• **Исходный отрывок**
==============================

Как выше уже указывалось, до начала XIX в. фабричное производство в России удовлетворяло, главным образом, казенным нуждам, и большинство фабрик выделывало или железо и оружие, или сукно и полотно для нужд армии и флота. Посессионным суконным фабрикам запрещено было продавать свои изделия в частные руки, и вся их работа должна была сводиться к поставке сукна в армию. Правительство Александра долго не решалось отменить это тягло, боясь освободить от него фабрики ввиду возрастающих нужд армии, и только в 1816 г. это тягло было, наконец, снято, и тут только выяснилось, насколько это было для дела выгодно. Именно через несколько лет после снятия тягла в 1812 г. достигнуто было, наконец, такое положение, что спрос армии на сукно был впервые не только сполна удовлетворен, но даже превышен предложением фабрикантов: настолько эти фабрики развились, когда обороты их стали свободны.

С начала XIX в. у нас развиваются также хлопчатобумажные фабрики: бумагопрядильные и ткацкие. Раньше пряжа получалась из Англии, и в России были только бумаготкацкие фабрики; но после введения континентальной системы, прекратившей на время ввоз готовой пряжи из Англии, бумажная пряжа стала вырабатываться и в России из среднеазиатского хлопка, правда, в весьма ограниченном количестве. Стали, таким образом, впервые после 1808 г. развиваться бумагопрядильные фабрики. Хлопчатобумажные фабрики явились опасными конкурентами фабрикам полотняным и парусинным, хотя, впрочем, еще в1818 г. ученый статистик К. И. Арсеньев признавал самой доходной фабричной промышленностью в России именно льняную и пеньковую, т, е. полотняную и парусинную, которые отправляли свои произведения за границу, особенно в Англию, для нужд парусного флота.

==============================

• **Предоставленные данные**
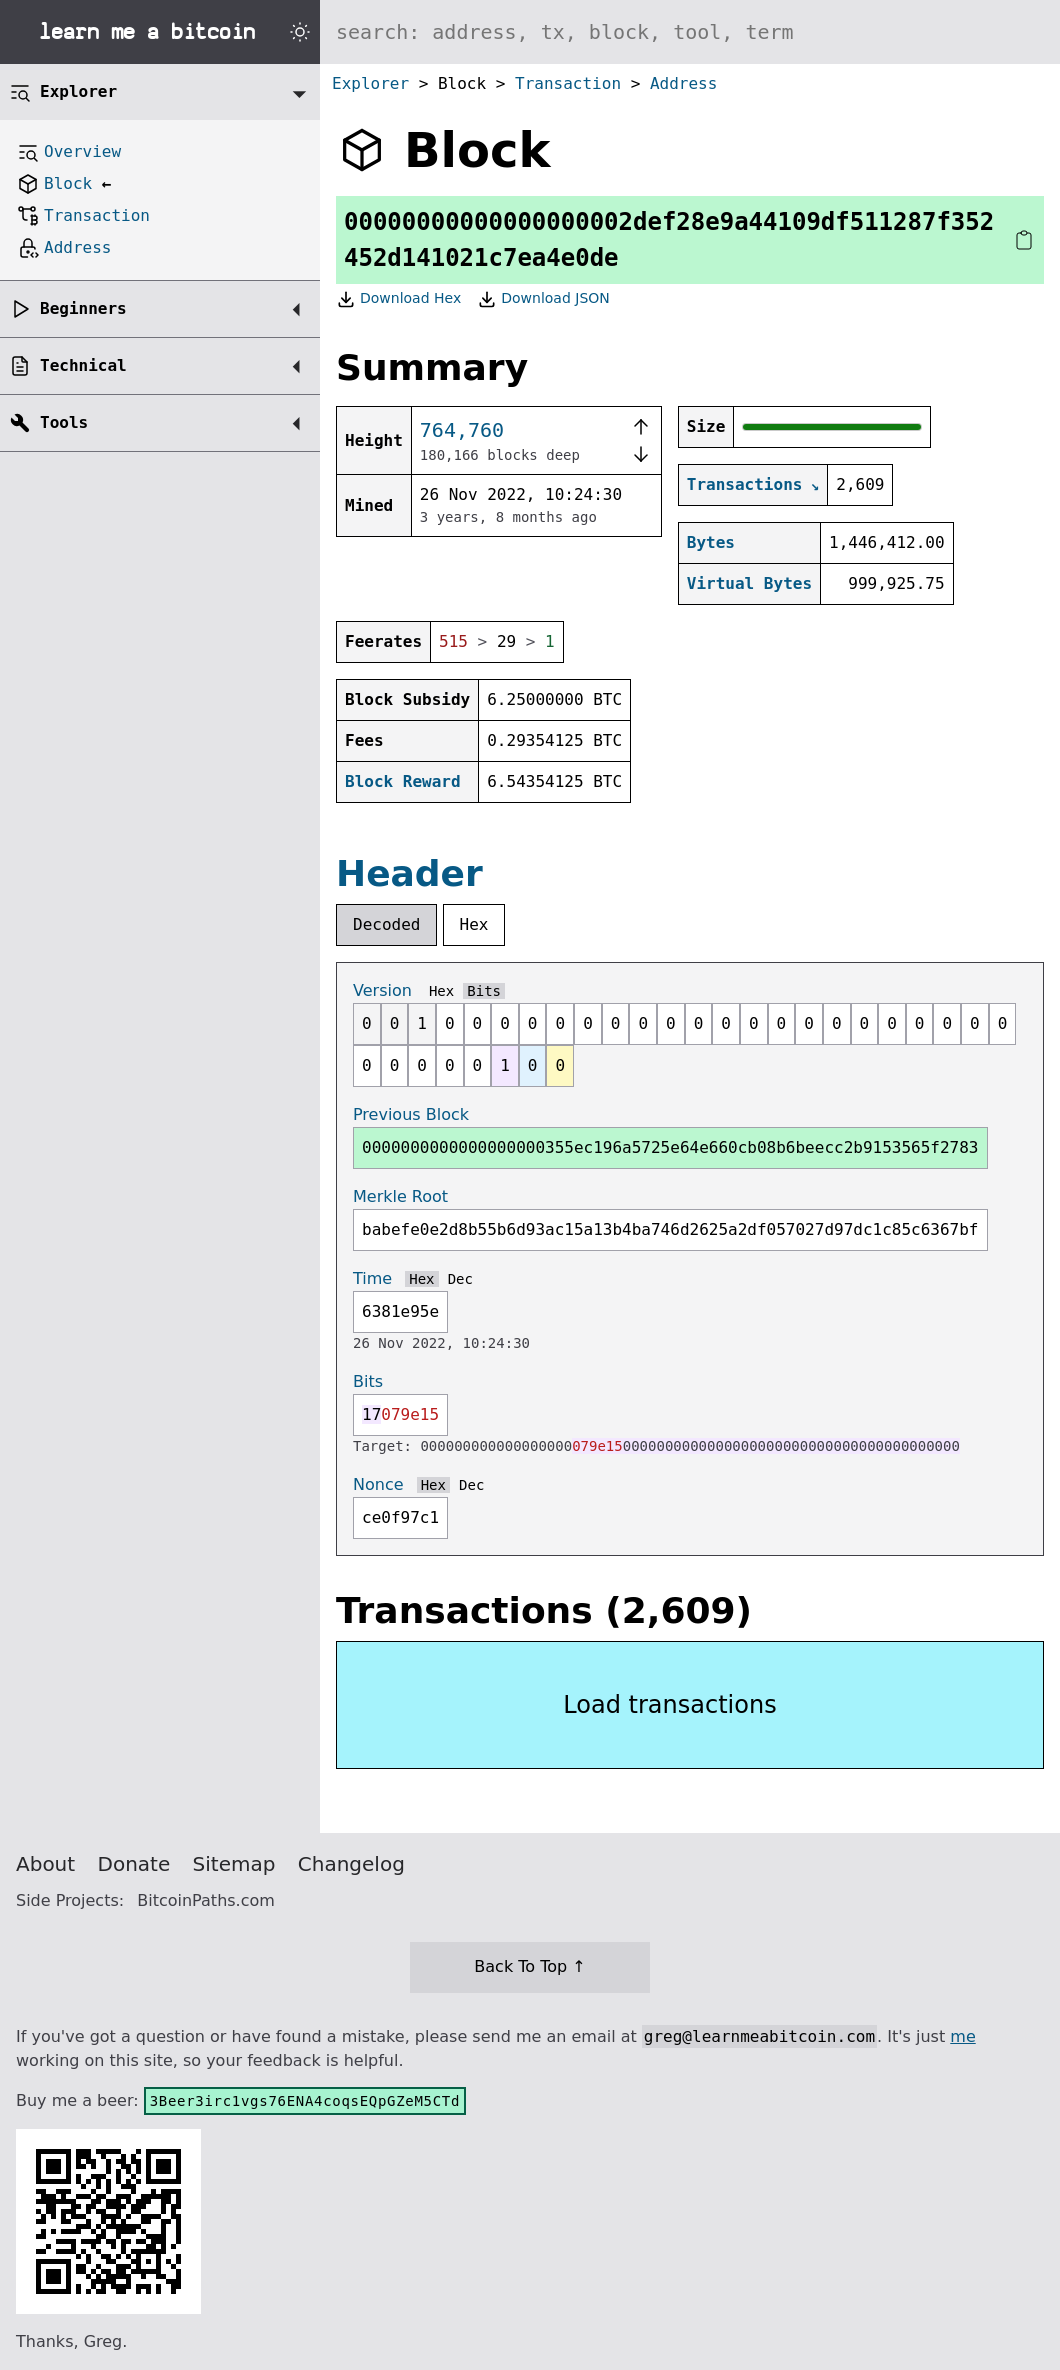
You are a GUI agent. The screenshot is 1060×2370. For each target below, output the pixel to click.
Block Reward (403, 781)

==============================

• **Задание 1**
Ответьте по отрывку о фабричном производстве в России:
(а) В каком году было снято тягло с суконных фабрик?
(б) Откуда раньше получали бумажную пряжу?
(в) Какую фабричную промышленность К. И. Арсеньев в 1818 г. признавал самой доходной в России?
• **Задание 2**
Перечислите по отрывку о фабричном производстве в России все изделия, которые до начала XIX в. выделывало большинство фабрик.
• **Задание 3**
Допишите следующую часть отрывка о фабричном производстве в России.

• **Ответ 1**
(а) В 1816 г.
(б) Из Англии.
(в) Льняную и пеньковую, то есть полотняную и парусинную.

• **Ответ 2**
Железо, оружие, сукно, полотно.

• **Ответ 3**
Фабриканты мануфактурных товаров, поднявшие вопль против тарифа 1819 г., достигли своей цели. В 1822 г. был выработан новый протекционный тариф, который надолго утвердил протекционные начала в русском законодательстве.

Совершенно не развивалось в России во всей первой половине XIX в. железоделательное производство. Исследователи главную причину этого застоя видят в принудительном труде. Все железоделательные заводы были на посессионном праве с крепостными рабочими, и принудительный характер работы не давал возможности делать труд более продуктивным и вводить новые технические усовершенствования, удешевляющие продукты. К этому присоединялось то обстоятельство, что в России не было удобных внутренних путей сообщения, и доставка железа с Урала была дороже и труднее, чем из-за границы.

Чтобы не возвращаться к положению фабрично-заводской промышленности в России в царствование Александра I, мы приведем здесь, пользуясь данными проф. Туган-Барановского, цифры роста общего числа фабрик и рабочих на них за это время.

В 1804 г. число фабрик было – 2423, в 1825 – 5261, число рабочих в 1804 г. – 95 202, из них вольных рабочих, не крепостных и не посессионных, – 45 625 (48%), в 1825 г. всех рабочих было – 210 568, вольных из них – 114 515, т. е. 54%. Таким образом, число вольных рабочих значительно увеличилось, как абсолютно, так и в процентном отношении к общему числу рабочих, что указывает, конечно, на существование тенденции фабричного производства к вольнонаемному труду – обстоятельство, которое сыграло некоторую роль в подрыве крепостного права тем, что подчеркивало его невыгодность для интересов русской промышленности.

 

Крестьянский вопрос при Александре I

С возвращением общества к мирным условиям жизни и с усилением видов на либеральные преобразования правительства возобновляются в это время и попытки со стороны многих лиц двинуть к разрешению крестьянский вопрос[3].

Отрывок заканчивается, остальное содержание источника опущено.